Results: 46 of 48 enrolled pts were assessable (median age 72 ys; range 34-86); 36 pts had de novo DLBCL, 10 had transformed DLBCL. All pts were previously treated with anthracycline- and rituximab-based combination, plus ASCT in 6 pts; the median TTP after the prior therapy was 16 months (range 3-121). Thirty-three pts were enrolled at 1st relapse, 13 at 2^nd relapse; salvage therapy contained high doses of cytarabine or ifosfamide in two-thirds of cases, and response was complete in 26 pts and partial in 20. Most pts had unfavourable features: IPI ≥2 in 38 (83%) pts, advanced stage in 35 (76%), extranodal disease in 29 (63%), high LDH level in 21 (46%); 28 (61%) pts were older than 70 ys. 

At a median follow-up of 25 (range 6-87) months, 556 LEN courses were delivered, with an average of 12 courses/pt (range 3-41); 19 pts are still in treatment. LEN was well tolerated: with the exception of neutropenia, grade 3-4 toxicities were uncommon, occurring in ≤3% of delivered courses. Infections were rare, and well controlled with oral antibiotics (grade 1-2 in 8 courses; grade 3 in 3). LEN dose reduction was indicated in 23 pts (transient in 19), and was due to neutropenia (12), rash (7), diarrhoea (2), and neurotoxicity (2); LEN was discontinued in 6 of them. One (2%) pt died of acute toxicity (intestinal infarction) and one due to secondary myelodysplastic syndrome at 56 months of follow-up. Pts with HBV/HCV seropositivity (n=12) or prior ASCT (n=6) did not experience unexpected toxicity after >1 yr of treatment. 

At one year from trial registration, 28 pts were still progression free, which was significantly higher than the pre-determined efficacy threshold (n≥19). During the whole observation period, there were 21 events: progressive disease in 19 pts, death of toxicity in one, death while off therapy in one, with a 1-yr PFS (primary endpoint) of 70 ± 7%. The duration of response to LEN was longer than response duration after the prior treatment line in 27 (59%) pts, and was twice as long in 15 of them. 

The benefit of LEN maintenance was observed both in pts with de novo or transformed DLBCL. According to the Hans’ algorithm, the 1-yr PFS was 64 ± 11% for GCB-DLBCL and 67 ± 11% for nonGCB-DLBCL (p= 0.67). Results using the Nanostring technique were consistent with the Hans’ algorithm, with a concordance rate of 86%. There was no significant association between cereblon expression and PFS. Multivariate analysis confirmed that treatment at first relapse and a prior TTP ≥12 months were independently associated with better PFS. Overall, 33 (72%) pts are alive, with a 1- and 3-yr OS of 81 ± 6% and 71 ± 8%, respectively. 
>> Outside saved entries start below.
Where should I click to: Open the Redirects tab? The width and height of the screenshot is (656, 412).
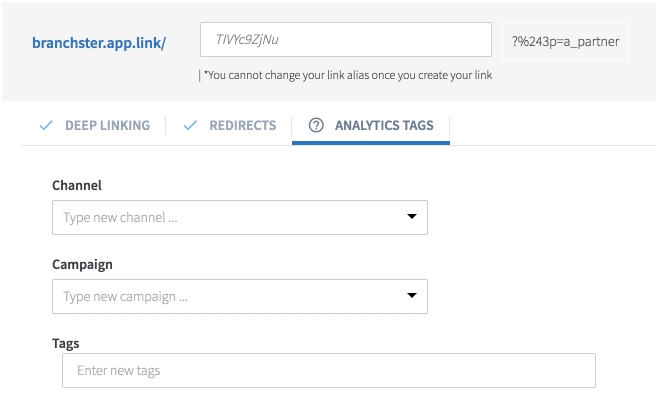[242, 126]
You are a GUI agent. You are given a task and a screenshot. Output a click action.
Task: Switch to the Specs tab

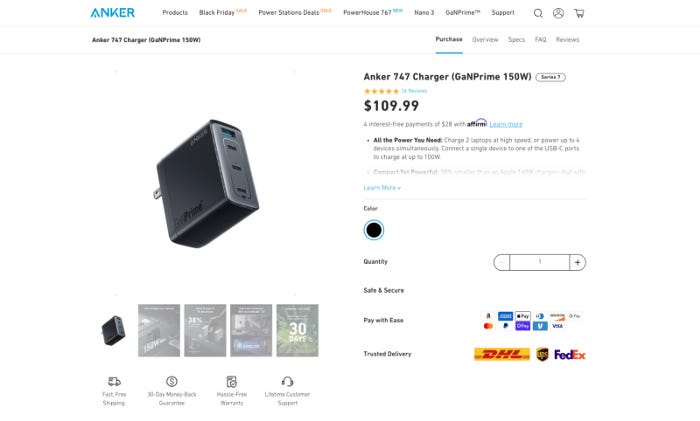click(517, 40)
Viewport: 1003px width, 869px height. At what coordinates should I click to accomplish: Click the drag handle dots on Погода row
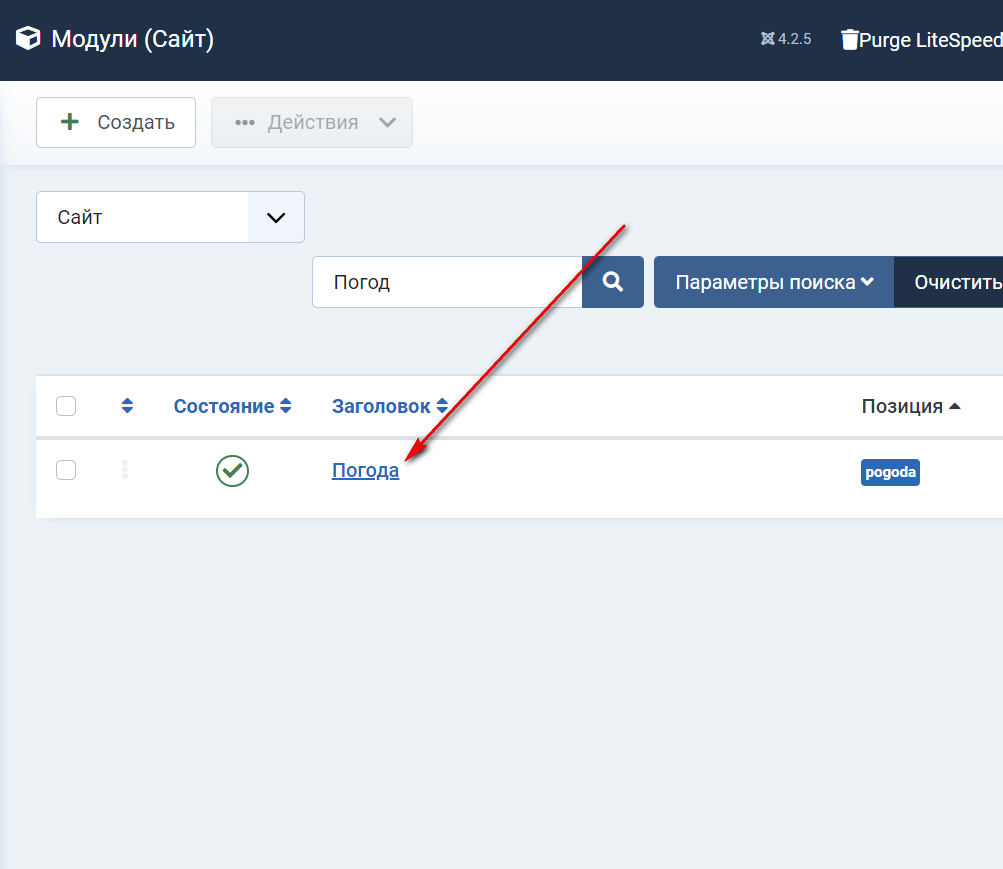tap(125, 470)
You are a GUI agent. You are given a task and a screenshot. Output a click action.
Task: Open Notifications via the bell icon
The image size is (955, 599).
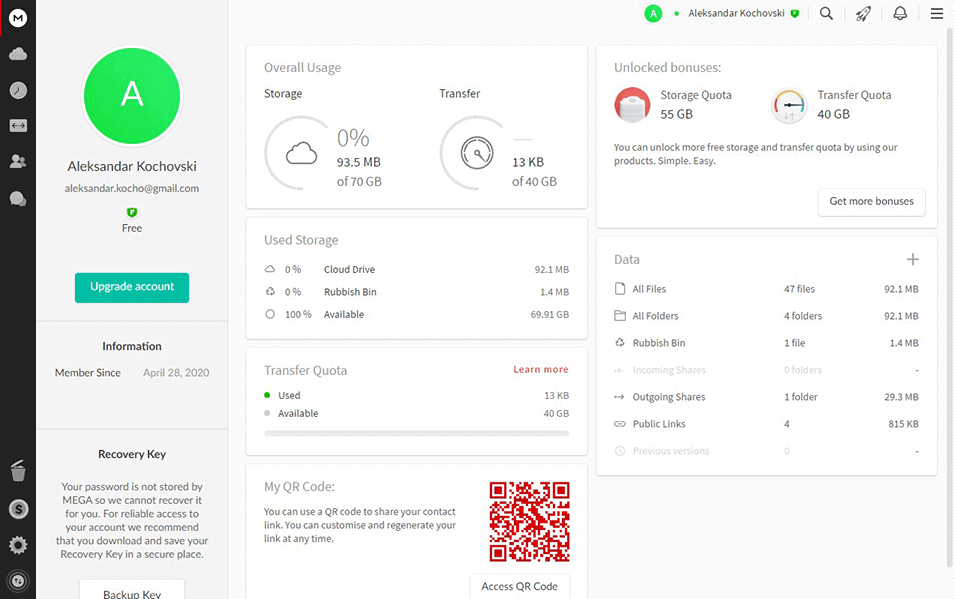point(899,13)
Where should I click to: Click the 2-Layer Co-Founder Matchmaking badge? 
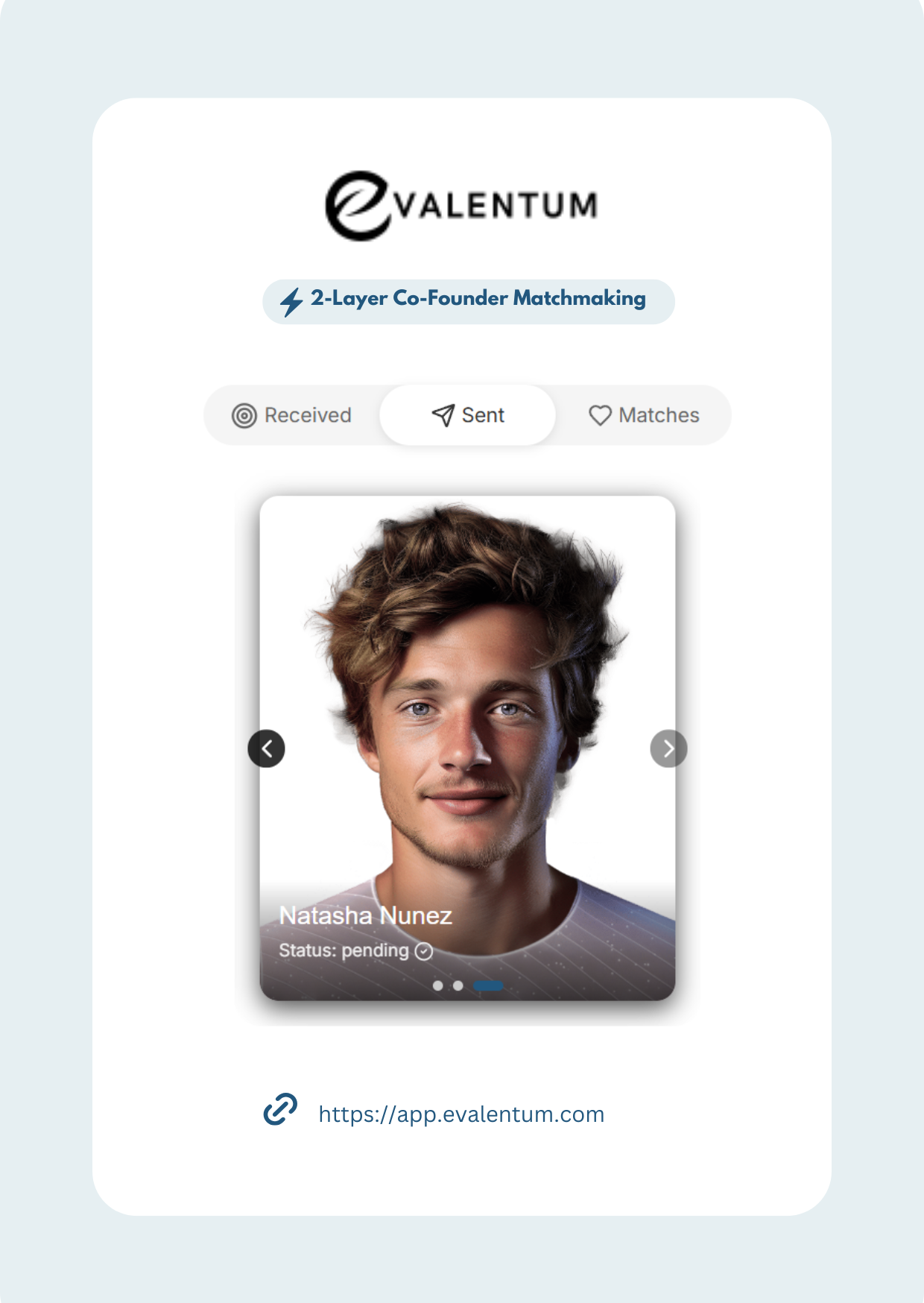[469, 302]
Conclusions: With the limitations of a non-randomized design, this trial soundly promotes the use of LEN maintenance in pts with chemosensitive relapse of DLBCL not eligible for ASCT or experiencing relapse after ASCT. LEN was well tolerated in this elderly population, with survival benefit both in pts with de novo or transformed DLBCL, and both in pts with GCB- or nonGCB-DLBCL. These results warrant further investigation of immunomodulatory drugs as maintenance in these high-risk pts.